AGDeblend needs to know which channel each trace is from so that when the recordings are blended they can be added to the correct channel's continuous record. This information is supplied as an array, with one entry for each trace, through the input arguments. This provides flexibility in the arrangement of the provided data. It is possible, for example, for the input to all come from a single channel, in which case the channel array argument would be filled with the same number. Other possibilities include providing the input arranged with shot and channel dimensions, and CMP dimensions. The same channel can occur in different patches and volumes, and even on different nodes when using MPI, with AGDeblend arranging that the samples will still be added to the correct place in the continuous records.

Trace Types
^^^^^^^^^^^

In real surveys shots misfire and so we do not expect the arrivals in their record to be coherent with neighbouring shots. Similarly, there are bad receivers that only record noise, or bursts of noise in particular traces. Survey recordings can also often not be arranged in perfect hyperrectangles. The sources and receivers in 3D surveys are frequently not located on a rectangular grid, but there are instead groups of lines that are longer than others, or large holes around obstacles. Even when the recordings form a hyperrectangle when arranged with shot, channel, and time dimensions, you may wish to arrange them with CMP and offset dimensions when performing deblending, in which case the CMPs at the edges will probably have fewer offset traces than CMPs in the middle, causing it to no longer be a hyperrectangle. The approach used by AGDeblend for all of these situations is for the user to specify a trace type for each trace. The options are live, bad, and missing.

Only the sample values from live traces are used. The difference between bad and missing traces is small. Missing traces are ignored completely when blending (in both the blending and deblending functions). The shot time and channel specified for them is thus not used. The samples covered by a bad trace in the continuous record are, however, muted. Samples from live traces that overlap with the bad traces will thus also be muted. This is to avoid corrupting the live traces with bad values. As a result, the shot time and channel must be specified for bad traces.

One common situation where missing traces are useful is in multi-source marine surveys. A source vessel may tow several airgun sources that are fired in round-robin order. With these, it can be beneficial to use the gun index as one of the dimensions of the data, as this usually helps the arrivals to be more planar within windows. If there are three airguns, labelled 1, 2, and 3, from one side to the other, the first to be fired may not be 1. In that case we will not be able to form a hyperrectangle with planar arrivals (as such a hyperrectangle would require an entry for the missing shot). We can resolve this by creating traces in the place of the missing initial (and potentially final) shots and labelling them as missing.

The output of deblending will replace bad and missing traces with values predicted by the model.
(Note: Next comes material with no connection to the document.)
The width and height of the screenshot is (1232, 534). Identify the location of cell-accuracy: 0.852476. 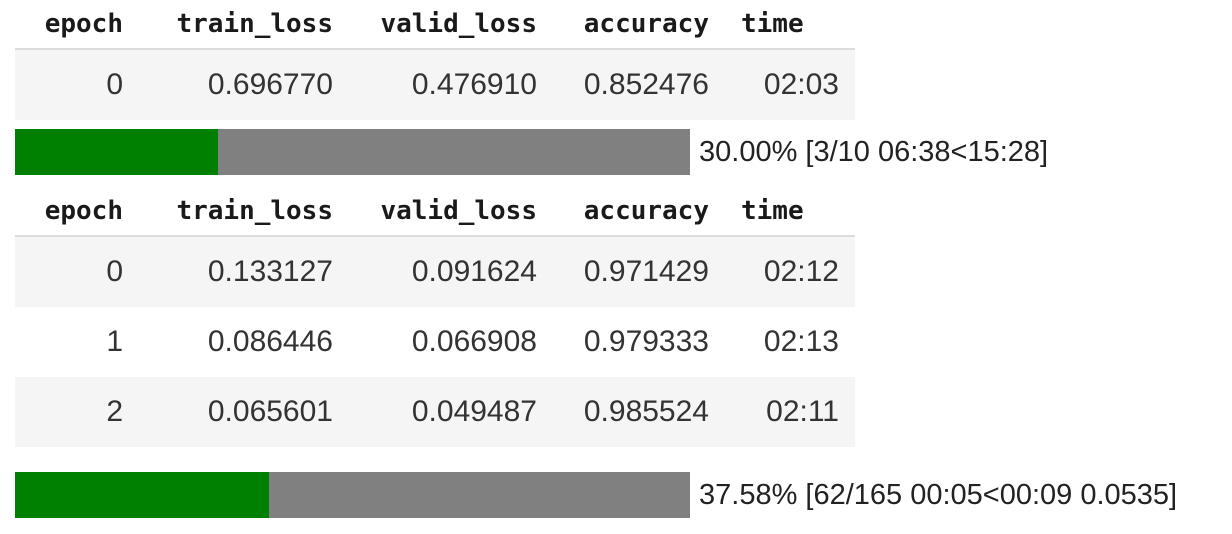
(623, 84).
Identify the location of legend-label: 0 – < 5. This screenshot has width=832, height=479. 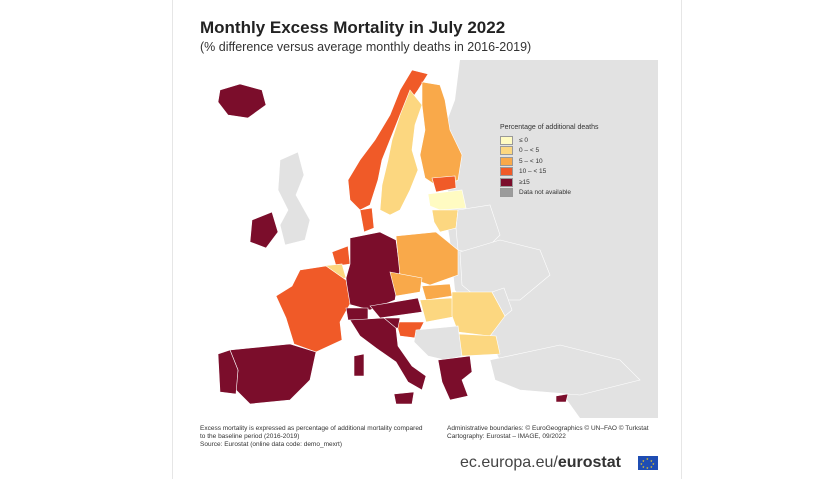
(530, 151).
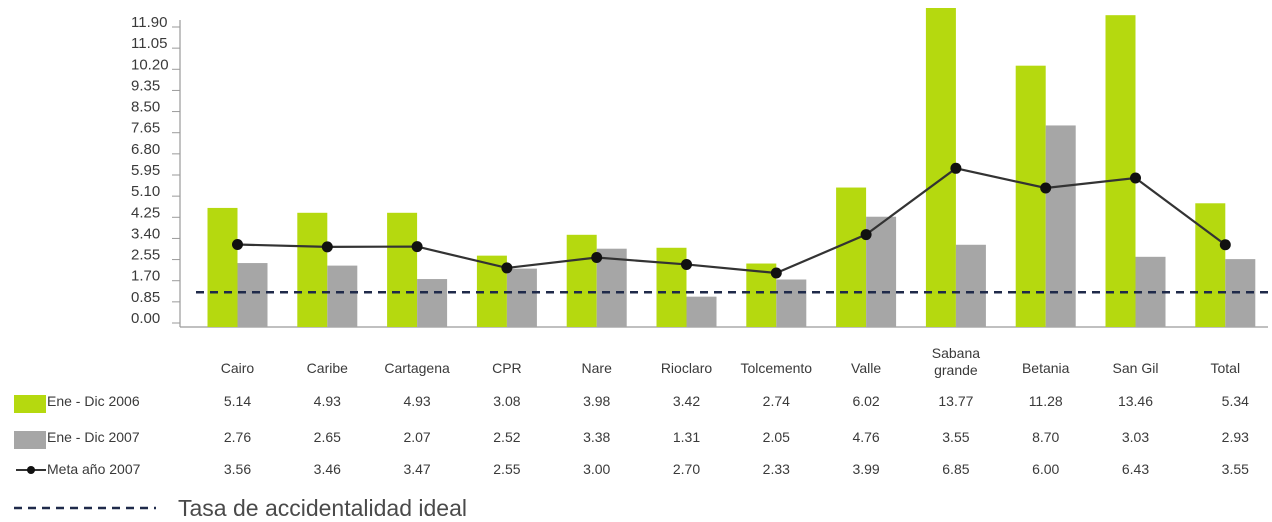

These may be useful, especially for bad or missing traces surrounded by live traces, but the deblending implementation and the L1 norm minimisation that it relies on, are not designed for interpolation and so it will probably be possible to get more accurate estimates of these missing trace values by using a dedicated interpolation method.

Wavelets
^^^^^^^^

For sources that have a long source wavelet, such as Vibroseis sources, it can be advantageous to convolve with the source wavelet prior to applying the blending operator when performing deblending. It can improve the deblending results, and it also reduces the memory requirement, if the same wavelet is shared by multiple traces, as the length of the stored model in the time domain will be :math:`nt_o - nt_w + 1`, where :math:`nt_o` is the recorded trace length and :math:`nt_w` is the length of the source wavelet.

You can provide as many source wavelets as you like, and, with the `wavelet_idxs` parameter, specify which of the wavelets to use for each trace. All of the traces within a volume must have wavelets of the same length, but different volumes may use wavelets of different lengths.

In AGDeblend only the phase information of the source wavelets is used.